The remaining months of the brigade's time was taken up by guard duty at a number of P.O.W. camps in Belgium and Holland. Several German prisoners were killed while clearing minefields under the control of their Palstine Regiment captors. That may have only been a rumour. We heard other stories that filtered through HQ but we doubted their authenticity. Most of the men in the battalions were given extended leave to go in search of their families and the Brits and the Commonwealth personnel tried to be of help in any way possible. There was little we could do other than care and compassion and whatever financial help we managed to give. There were bitter-sweet stories being told by the returning men but most of them were inconclusive and tinged with frustration and resignation that the worst had happened to their loved ones.

Holocaust

It is only recently that we have learned more about the victims of the Holocaust. A total of 1,444 enquiries for missing relatives was made by men of the Jewish Brigade.

Predictably the Jewish Brigade disbanded at the end of June 1946. Its short life ended with a special concert given by Bronislaw Huberman in Brussels and a great stage show by the JB Concert Party at another theatre. A fitting tribute to the unsung heroes of the Jewish Brigade.

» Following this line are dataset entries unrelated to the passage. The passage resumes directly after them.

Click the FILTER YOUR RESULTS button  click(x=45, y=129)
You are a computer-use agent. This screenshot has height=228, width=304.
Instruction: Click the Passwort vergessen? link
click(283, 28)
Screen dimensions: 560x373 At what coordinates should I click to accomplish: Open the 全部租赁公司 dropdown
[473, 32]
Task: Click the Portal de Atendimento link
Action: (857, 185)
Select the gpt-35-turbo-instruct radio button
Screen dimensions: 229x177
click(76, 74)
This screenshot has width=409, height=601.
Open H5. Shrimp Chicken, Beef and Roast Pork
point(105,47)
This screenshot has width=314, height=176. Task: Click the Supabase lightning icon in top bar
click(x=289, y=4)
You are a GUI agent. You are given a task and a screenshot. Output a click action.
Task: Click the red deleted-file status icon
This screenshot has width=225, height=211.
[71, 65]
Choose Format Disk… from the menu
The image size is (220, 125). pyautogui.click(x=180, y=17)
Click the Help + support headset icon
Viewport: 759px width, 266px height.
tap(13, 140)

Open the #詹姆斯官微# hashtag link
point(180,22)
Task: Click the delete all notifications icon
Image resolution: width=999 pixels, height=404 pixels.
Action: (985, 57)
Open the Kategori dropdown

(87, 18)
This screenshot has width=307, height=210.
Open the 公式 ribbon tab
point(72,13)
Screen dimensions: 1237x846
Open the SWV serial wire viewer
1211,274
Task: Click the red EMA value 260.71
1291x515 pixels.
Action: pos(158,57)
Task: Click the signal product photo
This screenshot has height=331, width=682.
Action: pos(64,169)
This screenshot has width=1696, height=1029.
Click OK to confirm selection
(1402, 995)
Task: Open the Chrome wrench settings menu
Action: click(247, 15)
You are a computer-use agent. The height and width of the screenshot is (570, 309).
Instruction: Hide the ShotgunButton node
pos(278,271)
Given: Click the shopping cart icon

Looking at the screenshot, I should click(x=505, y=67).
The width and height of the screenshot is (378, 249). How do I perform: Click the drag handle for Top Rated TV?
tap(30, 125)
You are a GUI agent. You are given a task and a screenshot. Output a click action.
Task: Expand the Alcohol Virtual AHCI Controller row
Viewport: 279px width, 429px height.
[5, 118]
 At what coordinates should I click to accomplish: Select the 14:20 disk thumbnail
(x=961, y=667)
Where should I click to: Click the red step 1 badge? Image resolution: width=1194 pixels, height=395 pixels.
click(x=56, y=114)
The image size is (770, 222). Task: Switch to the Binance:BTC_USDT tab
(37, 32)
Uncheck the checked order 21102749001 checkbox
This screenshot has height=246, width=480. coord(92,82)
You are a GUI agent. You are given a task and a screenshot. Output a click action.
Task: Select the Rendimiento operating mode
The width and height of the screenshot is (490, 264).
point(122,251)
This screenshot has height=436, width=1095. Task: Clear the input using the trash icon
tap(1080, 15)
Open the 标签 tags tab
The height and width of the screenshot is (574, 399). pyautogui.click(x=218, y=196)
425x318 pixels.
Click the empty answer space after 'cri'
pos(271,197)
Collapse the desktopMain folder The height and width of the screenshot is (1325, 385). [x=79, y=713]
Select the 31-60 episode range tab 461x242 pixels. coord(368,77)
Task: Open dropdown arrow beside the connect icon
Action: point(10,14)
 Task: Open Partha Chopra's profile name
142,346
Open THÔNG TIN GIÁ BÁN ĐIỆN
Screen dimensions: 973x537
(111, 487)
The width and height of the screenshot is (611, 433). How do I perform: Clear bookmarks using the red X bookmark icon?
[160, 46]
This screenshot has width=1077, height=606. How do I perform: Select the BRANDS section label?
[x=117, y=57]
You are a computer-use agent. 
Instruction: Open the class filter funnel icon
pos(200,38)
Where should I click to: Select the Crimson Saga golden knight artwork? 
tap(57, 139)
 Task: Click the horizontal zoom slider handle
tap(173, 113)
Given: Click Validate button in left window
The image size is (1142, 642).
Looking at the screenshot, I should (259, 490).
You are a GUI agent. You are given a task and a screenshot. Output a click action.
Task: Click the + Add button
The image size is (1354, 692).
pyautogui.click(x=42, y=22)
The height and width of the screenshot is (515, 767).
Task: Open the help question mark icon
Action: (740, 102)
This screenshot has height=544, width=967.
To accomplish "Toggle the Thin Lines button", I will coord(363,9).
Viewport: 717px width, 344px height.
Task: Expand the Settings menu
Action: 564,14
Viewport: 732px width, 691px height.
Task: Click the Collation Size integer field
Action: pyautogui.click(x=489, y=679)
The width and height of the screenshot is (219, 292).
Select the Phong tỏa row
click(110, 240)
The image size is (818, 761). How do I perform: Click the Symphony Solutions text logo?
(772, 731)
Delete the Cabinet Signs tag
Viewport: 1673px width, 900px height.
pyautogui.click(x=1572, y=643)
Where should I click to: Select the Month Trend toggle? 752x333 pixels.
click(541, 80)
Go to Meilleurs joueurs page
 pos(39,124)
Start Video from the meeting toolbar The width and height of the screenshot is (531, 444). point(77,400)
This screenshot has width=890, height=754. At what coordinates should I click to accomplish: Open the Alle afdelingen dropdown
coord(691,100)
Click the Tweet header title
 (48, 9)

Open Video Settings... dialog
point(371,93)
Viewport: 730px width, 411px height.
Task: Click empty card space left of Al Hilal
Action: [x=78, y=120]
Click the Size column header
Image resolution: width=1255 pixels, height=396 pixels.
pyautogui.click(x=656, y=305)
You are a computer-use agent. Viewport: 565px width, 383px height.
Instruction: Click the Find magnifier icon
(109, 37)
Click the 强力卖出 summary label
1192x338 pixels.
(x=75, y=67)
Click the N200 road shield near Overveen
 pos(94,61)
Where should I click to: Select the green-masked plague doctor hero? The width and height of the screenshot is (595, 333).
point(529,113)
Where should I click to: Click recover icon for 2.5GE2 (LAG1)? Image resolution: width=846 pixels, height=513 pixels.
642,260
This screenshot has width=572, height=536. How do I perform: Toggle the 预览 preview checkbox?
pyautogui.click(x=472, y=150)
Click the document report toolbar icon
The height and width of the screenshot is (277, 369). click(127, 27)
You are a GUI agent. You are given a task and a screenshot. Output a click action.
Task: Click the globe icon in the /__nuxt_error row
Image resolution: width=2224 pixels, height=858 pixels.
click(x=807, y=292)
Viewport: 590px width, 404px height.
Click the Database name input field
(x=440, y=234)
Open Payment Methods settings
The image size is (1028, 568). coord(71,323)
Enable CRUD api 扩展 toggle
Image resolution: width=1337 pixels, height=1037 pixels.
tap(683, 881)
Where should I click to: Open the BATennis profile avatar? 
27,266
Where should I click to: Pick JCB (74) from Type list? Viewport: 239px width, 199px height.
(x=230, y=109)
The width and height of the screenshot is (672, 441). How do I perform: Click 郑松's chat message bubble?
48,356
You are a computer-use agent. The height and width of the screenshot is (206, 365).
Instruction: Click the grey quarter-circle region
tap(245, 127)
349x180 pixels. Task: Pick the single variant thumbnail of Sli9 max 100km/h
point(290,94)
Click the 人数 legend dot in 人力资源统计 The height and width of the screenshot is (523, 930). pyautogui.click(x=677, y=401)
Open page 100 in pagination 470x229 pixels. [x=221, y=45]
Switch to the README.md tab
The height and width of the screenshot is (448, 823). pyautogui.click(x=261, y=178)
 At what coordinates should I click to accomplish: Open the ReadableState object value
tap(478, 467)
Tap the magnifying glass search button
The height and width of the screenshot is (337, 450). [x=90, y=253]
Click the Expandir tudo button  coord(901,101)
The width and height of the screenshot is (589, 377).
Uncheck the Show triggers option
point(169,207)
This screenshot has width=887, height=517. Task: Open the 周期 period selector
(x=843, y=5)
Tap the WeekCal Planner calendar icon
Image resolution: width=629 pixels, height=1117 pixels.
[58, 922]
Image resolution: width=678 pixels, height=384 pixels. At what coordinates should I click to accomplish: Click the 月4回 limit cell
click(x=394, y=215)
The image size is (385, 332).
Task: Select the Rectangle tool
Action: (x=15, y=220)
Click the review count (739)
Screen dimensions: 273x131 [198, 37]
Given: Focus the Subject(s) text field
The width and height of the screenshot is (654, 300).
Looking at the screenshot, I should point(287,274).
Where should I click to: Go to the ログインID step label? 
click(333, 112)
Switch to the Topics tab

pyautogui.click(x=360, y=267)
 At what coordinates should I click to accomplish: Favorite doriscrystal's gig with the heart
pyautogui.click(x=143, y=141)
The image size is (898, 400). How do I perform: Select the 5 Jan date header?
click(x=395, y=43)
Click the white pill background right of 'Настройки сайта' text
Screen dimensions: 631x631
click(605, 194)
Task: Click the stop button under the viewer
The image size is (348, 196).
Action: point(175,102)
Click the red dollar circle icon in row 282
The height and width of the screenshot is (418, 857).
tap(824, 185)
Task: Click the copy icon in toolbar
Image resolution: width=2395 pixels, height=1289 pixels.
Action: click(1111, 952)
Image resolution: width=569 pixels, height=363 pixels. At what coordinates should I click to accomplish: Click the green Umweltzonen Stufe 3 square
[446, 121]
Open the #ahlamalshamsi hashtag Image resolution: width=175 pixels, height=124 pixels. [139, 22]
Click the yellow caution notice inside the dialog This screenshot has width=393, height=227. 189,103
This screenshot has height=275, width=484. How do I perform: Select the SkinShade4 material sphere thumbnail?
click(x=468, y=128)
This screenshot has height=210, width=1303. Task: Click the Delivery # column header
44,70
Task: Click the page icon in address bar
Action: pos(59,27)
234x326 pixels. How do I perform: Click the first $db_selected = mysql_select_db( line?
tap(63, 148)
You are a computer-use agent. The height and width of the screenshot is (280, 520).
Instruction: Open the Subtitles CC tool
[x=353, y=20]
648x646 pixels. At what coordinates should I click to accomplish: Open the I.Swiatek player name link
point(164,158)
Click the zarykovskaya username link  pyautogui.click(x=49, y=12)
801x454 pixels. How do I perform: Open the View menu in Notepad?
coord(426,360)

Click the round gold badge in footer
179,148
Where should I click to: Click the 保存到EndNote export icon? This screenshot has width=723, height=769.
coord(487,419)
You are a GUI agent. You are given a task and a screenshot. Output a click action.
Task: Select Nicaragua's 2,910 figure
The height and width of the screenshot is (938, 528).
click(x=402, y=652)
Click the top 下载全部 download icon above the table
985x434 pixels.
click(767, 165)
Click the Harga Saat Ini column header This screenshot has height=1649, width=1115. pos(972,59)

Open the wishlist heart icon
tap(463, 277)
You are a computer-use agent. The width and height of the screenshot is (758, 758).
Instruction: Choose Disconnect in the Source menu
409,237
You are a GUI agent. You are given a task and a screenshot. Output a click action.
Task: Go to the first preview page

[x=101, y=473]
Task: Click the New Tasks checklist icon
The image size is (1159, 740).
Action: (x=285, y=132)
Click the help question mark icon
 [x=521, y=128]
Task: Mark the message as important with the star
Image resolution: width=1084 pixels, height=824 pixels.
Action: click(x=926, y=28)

During my time with Bridage, I saw Major Aubrey (Abba) Eban; Rabbi Israel Brodie, Chaplain to the British and Commomwealth military; Norman Lurie, former Editor of The Jerusalem Post; General Mark Clark, US Commander of Allied Forces in Italy; and several other Brits who later went o nto greater heights in politics, law, the creative and performing arts, medicine and business. It was indeed an honour to serve with them and the rest of those 5,500 great men.